Esta realidade pré-julgadora na maioria das vezes é-nos imperceptível. O que pensamos determina a nossa visão e compreensão do objeto. Numa relação de conhecimento, o cérebro influencia mais o olho do que o olho ao cérebro. É por isso que a visão que tenho, ainda que respaldada por forte elemento referente, é minha visão, com suas particularidades.

Em geral, o que me privilegia, me delimita. Em outras palavras: o que me possibilita uma visão mais adequada de um ponto, é justamente o que dificulta a visão mais ampla de outros. É por esse, entre outros motivos, que a ciência é um saber social, constituído de várias visões, de diversos saberes que se completam,[7] se transformam e se aperfeiçoam.

São Paulo, 30 de março de 2022.

Rev. Hermisten Maia Pereira da Costa


[1]“Bom é o sal; mas, se o sal vier a tornar-se insípido, como lhe restaurar o sabor? Tende sal em vós mesmos e paz uns com os outros” (Mc 9.50/Mt 5.13).

[2]6 Entretanto, expomos sabedoria entre os experimentados; não, porém, a sabedoria deste século, nem a dos poderosos desta época, que se reduzem a nada; 7 mas falamos a sabedoria de Deus em mistério, outrora oculta, a qual Deus preordenou desde a eternidade para a nossa glória; 8 sabedoria essa que nenhum dos poderosos deste século conheceu; porque, se a tivessem conhecido, jamais teriam crucificado o Senhor da glória; 9 mas, como está escrito: Nem olhos viram, nem ouvidos ouviram, nem jamais penetrou em coração humano o que Deus tem preparado para aqueles que o amam. 10 Mas Deus no-lo revelou pelo Espírito; porque o Espírito a todas as coisas perscruta, até mesmo as profundezas de Deus. 11 Porque qual dos homens sabe as coisas do homem, senão o seu próprio espírito, que nele está? Assim, também as coisas de Deus, ninguém as conhece, senão o Espírito de Deus. 12 Ora, nós não temos recebido o espírito do mundo, e sim o Espírito que vem de Deus, para que conheçamos o que por Deus nos foi dado gratuitamente. 13 Disto também falamos, não em palavras ensinadas pela sabedoria humana, mas ensinadas pelo Espírito, conferindo coisas espirituais com espirituais. 14 Ora, o homem natural não aceita as coisas do Espírito de Deus, porque lhe são loucura; e não pode entendê-las, porque elas se discernem espiritualmente. 15 Porém o homem espiritual julga todas as coisas, mas ele mesmo não é julgado por ninguém. 16 Pois quem conheceu a mente do Senhor, que o possa instruir? Nós, porém, temos a mente de Cristo” (1Co 2.6-16).

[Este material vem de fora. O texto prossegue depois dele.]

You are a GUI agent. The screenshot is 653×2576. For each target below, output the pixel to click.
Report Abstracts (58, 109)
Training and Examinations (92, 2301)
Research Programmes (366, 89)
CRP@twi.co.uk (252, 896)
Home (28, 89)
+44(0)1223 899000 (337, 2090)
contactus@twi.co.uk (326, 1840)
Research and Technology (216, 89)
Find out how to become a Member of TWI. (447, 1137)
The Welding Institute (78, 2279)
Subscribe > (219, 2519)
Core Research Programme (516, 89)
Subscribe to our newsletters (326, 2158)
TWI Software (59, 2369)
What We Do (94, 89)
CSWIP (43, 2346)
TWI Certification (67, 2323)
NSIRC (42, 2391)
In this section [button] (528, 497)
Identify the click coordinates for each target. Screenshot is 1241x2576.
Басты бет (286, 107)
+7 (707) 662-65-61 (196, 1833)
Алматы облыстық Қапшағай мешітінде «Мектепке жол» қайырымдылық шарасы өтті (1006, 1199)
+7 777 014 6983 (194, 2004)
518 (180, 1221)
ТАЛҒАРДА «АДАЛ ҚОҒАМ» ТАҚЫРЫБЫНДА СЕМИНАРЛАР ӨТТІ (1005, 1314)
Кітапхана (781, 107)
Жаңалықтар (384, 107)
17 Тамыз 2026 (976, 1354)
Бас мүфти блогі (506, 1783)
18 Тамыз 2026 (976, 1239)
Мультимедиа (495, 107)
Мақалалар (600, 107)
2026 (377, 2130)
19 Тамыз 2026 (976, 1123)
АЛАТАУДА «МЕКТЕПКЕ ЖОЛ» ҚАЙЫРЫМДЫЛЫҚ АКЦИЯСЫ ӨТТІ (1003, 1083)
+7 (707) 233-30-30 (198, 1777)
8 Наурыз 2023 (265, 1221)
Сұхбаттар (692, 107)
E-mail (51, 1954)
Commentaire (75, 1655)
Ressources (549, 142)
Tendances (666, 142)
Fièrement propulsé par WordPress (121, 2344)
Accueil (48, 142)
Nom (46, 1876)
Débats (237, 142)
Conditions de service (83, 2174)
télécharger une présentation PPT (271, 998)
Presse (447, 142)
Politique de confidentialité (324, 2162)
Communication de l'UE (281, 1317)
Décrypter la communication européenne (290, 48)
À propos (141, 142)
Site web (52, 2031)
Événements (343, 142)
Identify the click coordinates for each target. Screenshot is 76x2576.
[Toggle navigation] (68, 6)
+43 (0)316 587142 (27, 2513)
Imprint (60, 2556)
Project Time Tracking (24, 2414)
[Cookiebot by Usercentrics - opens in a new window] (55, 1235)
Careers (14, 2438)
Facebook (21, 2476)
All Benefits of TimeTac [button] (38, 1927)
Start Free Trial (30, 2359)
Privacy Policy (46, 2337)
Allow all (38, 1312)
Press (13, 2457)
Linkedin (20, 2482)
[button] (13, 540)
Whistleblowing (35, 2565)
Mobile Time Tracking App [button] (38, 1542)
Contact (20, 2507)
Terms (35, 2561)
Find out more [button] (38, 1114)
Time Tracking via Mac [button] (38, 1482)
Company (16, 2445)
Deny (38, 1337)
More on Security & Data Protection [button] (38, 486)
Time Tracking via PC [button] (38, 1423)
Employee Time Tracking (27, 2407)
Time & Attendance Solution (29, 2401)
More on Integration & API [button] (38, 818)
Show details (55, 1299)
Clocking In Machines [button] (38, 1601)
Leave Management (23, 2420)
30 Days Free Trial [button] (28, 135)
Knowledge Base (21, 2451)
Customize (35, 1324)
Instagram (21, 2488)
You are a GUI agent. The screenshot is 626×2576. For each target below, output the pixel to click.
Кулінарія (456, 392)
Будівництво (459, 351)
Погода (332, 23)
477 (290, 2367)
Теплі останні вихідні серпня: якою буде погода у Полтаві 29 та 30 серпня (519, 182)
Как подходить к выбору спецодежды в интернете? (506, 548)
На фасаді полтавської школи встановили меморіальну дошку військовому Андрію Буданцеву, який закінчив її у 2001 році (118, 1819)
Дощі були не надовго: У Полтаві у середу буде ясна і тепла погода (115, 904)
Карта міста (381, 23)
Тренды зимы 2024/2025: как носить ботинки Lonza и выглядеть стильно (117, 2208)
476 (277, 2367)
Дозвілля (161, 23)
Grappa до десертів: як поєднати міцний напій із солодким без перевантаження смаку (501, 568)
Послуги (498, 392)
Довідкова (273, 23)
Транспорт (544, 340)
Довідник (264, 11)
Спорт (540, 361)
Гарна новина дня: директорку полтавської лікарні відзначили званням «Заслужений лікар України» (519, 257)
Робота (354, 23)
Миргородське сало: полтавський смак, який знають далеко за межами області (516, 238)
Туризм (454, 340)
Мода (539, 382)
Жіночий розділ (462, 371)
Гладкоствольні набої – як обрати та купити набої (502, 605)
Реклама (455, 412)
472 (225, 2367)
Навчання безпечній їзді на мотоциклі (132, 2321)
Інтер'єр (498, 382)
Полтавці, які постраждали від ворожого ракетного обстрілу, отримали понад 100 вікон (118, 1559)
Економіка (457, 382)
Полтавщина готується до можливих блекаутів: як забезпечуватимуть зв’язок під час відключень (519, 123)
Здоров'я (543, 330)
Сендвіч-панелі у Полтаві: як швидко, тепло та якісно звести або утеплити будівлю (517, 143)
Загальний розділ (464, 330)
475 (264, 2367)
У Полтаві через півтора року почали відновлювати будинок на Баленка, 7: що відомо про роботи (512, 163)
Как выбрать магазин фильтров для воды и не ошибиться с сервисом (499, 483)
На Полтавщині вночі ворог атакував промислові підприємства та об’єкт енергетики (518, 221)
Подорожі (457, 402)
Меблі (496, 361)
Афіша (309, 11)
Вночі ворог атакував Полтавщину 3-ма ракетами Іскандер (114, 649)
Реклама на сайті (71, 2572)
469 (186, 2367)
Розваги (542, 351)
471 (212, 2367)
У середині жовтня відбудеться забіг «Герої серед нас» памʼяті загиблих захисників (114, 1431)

[3]“E a vida eterna é esta: que te conheçam a ti, o único Deus verdadeiro, e a Jesus Cristo, a quem enviaste” (Jo 17.3).

[4]Se, porém, algum de vós necessita de sabedoria, peça-a a Deus, que a todos dá liberalmente e nada lhes impropera; e ser-lhe-á concedida” (Tg 1.5).

[5] Sei que a narrativa histórica não é objetiva e que o historiador é fundamental no diálogo com os “fatos”. Para uma abordagem mais detalhada sobre o assunto, veja-se: Hermisten M. P. Costa, Introdução à metodologia das ciências teológicas, Goiânia, GO.: Editora Cruz, 2015, p. 155-208.

[6]Vejam-se: H.R. Rookmaaker, A Arte não precisa de justificativa, Viçosa, MG.: Editora Ultimato, 2010, p. 39; H.R. Rookmaaker, Arte Moderno y la Muerte de una Cultura, Barcelona: CLIE; Publicaciones Andamio, 2002, p. 285-286.

[7] “A ciência é obra coletiva, porquanto supõe vasta cooperação de todos os sábios, não somente de dada época, mas de todas as épocas que se sucedem na história” (Émile Durkheim, Educação e Sociologia, 5. ed. São Paulo: Melhoramentos, (s.d.) p. 35).